Gabinete Fang: Roundtable

Gabinete Fang, or the “Fang Cabinet,” is a project that seeks to explore how memories (historical and personal, national and institutional, archival and artistic, oral and corporeal) are drawn, appropriated, stored, and brought back out again as part of a prolonged (and often violent) history of the colonial legacies of Equatorial Guinea and Spain, and how the institutional placement of those records contain hidden or “tacit” stories that move across time and place, into the present.

Coordinated by Jorge Blasco, KJCC Scholar-in-Residence for 2023-2024, the project is part of a year-long inquiry that began in Spring 2023 with an undergraduate seminar and extends through this academic year with an exhibition, website, roundtable, and various lectures. The project was undertaken with the cooperation of Barcelona’s Museu Etnològic i Cultures del Món (Museum of Ethnology and World Cultures.) This museum is home to a unique collection of archival documents, including catalog cards that feature tattoos of the Fang people from Equatorial Guinea. These catalog cards were created by José Barberá Farrás, who based them on the original drawings made by the Catalan primatologist Jordi Sabater i Pi during the 1950s, during Francisco Franco's dictatorship. The questions raised by these documents are further extended by their historical journey through the museum’s archive and later through their exhibition and (re)publication.
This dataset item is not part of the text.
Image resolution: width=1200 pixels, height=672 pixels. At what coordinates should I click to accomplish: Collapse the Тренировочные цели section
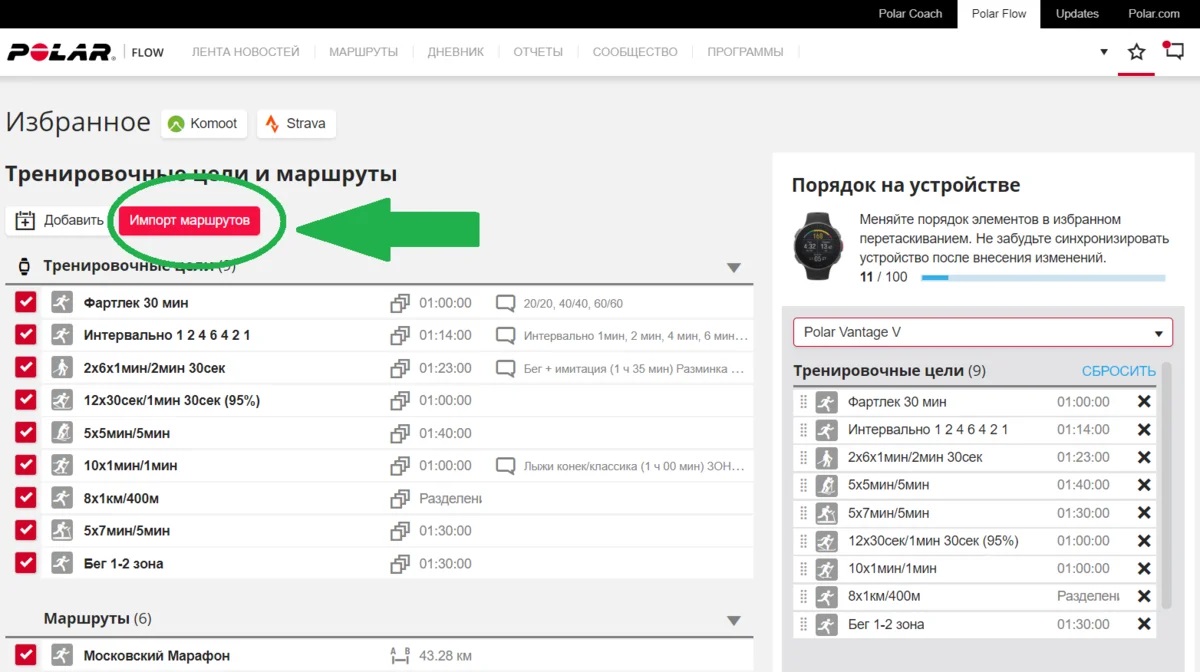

The exhibition and accompanying website were developed in collaboration with NYU students and include the reproduction of a selection of these archival cards accompanied by texts by academics and non-academics, with contributions by NYU students, leading scholars, and a young Equatoguinean named Estela del Carmen Mbessa Alais from L’Hospitalet de Llobregat, near Barcelona, Spain.

Bios

Jorge Blasco

Jorge Blasco Gallardo is a researcher, writer and independent curator. He has devoted most of his career to the study of archives and their activations, and everything having to do with the verb “to archive.” He has been a regular advisor to the Territorio Archivo project of the FCAYC (León), curating projects like the Mesuras exhibition document management system. As a teacher at the Elisava University School in Barcelona he has dedicated himself to the didactic development of everything that is not art, but without which it could not exist.
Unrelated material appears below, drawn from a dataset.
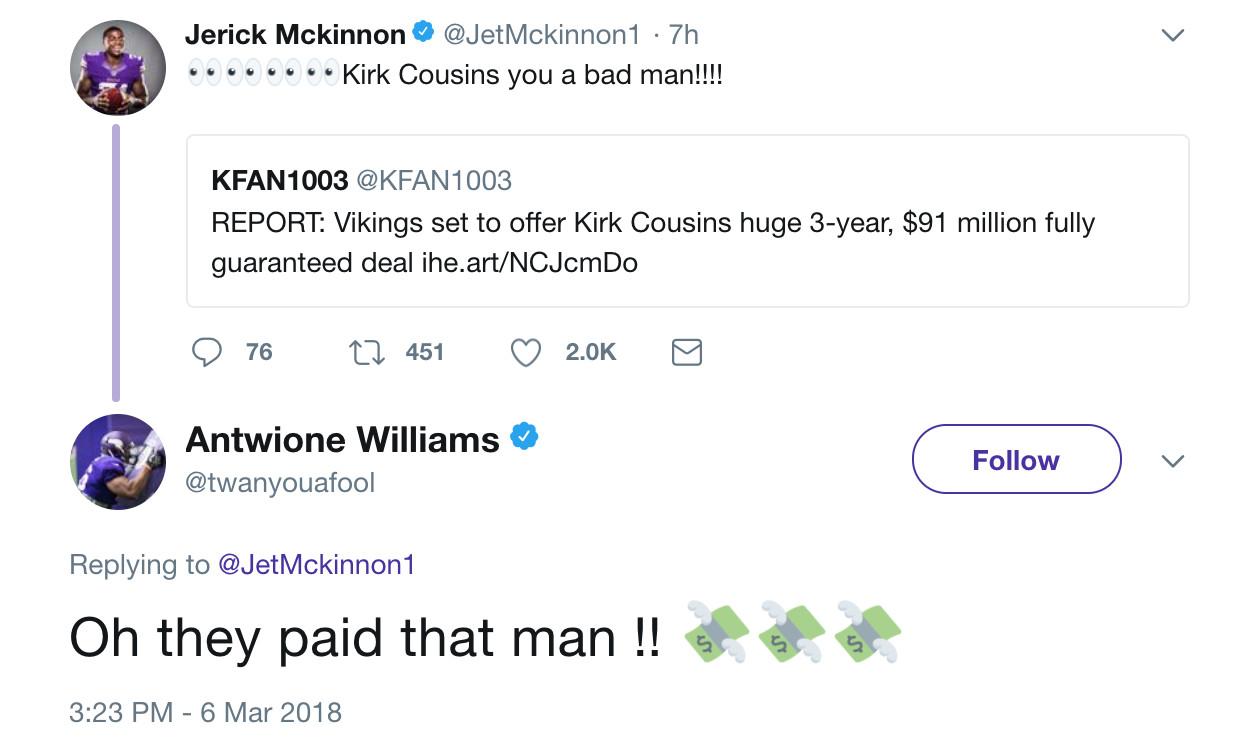
Task: Open the @twanyouafool handle
Action: tap(280, 483)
Benita Sampedro Vizcaya (Hofstra)

Benita Sampedro Vizcaya is professor of Spanish colonial studies at Hofstra University. Her research engages –academically and politically— with colonial pasts and presents, archives, and legacies, both in North and sub-Saharan Africa and in Latin America and the Caribbean. She is invested in the study of colonial links within and beyond the frame of the multiple Spanish imperial Atlantic and global networks, and she has published extensively on the politics and processes of decolonization, colonial health and biopolitics, colonial domestic labor, colonial carceral systems, the colonial politics of meteorology, colonial archives, the intersections of gender, science and colonialism, border mobility and migration, and on the ruins of late colonial modernity. For further details and a selected list of publications, please visit her Hofstra University profile

Kristen Joy Owens (NYU)

Kristen J. Owens is a curator and librarian whose research interests center on the study of Black visual and material culture. Kristen explores the intersections of Black cultural studies, fashion studies, and the visual arts. As the inaugural Black Lunch Table Wikimedia Fellow, she curated the exhibit [action=query]: Black Arts and Black Aesthetics in collaboration with Pace Gallery. Kristen holds an MA in visual culture: costume studies and an MS in library and information science from New York University’s dual degree program with Long Island University.

She received a BA in fashion studies from Montclair State University. Kristen is currently the Librarian for African American and Black Diaspora Studies at New York University Libraries.